Work required
If a line in the records below holds the word "will", copy it.

■ ■ ■ ■ ■ ■ ■

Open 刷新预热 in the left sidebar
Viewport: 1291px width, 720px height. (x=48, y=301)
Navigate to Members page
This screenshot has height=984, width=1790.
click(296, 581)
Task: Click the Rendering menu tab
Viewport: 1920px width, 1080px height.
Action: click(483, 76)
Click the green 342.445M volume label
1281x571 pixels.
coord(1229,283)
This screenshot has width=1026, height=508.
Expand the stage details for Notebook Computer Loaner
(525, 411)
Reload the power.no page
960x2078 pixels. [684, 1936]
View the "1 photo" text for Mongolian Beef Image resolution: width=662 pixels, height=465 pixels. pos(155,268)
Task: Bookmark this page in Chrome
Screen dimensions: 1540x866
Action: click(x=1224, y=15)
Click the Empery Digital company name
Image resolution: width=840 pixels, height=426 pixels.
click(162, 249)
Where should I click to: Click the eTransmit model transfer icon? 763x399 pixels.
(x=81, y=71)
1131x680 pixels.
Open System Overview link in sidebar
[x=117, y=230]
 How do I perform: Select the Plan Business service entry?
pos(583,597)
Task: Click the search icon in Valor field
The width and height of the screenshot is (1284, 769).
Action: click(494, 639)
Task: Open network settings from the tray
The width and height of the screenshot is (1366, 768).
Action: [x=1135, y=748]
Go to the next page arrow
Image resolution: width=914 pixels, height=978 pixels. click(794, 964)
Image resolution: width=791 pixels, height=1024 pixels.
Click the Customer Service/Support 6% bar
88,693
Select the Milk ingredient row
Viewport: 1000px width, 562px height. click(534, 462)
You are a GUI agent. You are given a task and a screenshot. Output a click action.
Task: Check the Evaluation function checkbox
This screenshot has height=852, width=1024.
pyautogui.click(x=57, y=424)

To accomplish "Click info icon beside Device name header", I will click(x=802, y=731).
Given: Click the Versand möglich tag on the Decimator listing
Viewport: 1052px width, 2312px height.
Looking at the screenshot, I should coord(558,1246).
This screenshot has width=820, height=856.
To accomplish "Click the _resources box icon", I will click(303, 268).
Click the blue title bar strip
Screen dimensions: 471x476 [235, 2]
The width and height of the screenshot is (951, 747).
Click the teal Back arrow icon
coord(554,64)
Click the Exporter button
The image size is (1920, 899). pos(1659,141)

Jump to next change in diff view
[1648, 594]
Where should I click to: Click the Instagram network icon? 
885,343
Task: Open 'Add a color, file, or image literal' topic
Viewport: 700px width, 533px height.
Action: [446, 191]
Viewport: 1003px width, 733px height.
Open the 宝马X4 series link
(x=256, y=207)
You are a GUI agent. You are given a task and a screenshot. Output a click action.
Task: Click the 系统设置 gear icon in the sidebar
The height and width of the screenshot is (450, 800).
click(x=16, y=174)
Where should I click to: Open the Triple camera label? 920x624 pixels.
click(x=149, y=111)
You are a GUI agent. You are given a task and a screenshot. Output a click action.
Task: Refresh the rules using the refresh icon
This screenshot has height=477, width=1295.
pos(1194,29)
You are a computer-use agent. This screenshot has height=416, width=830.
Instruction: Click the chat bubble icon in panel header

■ ■ ■ ■ ■ ■ ■

Response to the exercise
To accomplish "Click info icon beside Device name header", I will click(x=802, y=731).
To accomplish "Click the _resources box icon", I will click(303, 268).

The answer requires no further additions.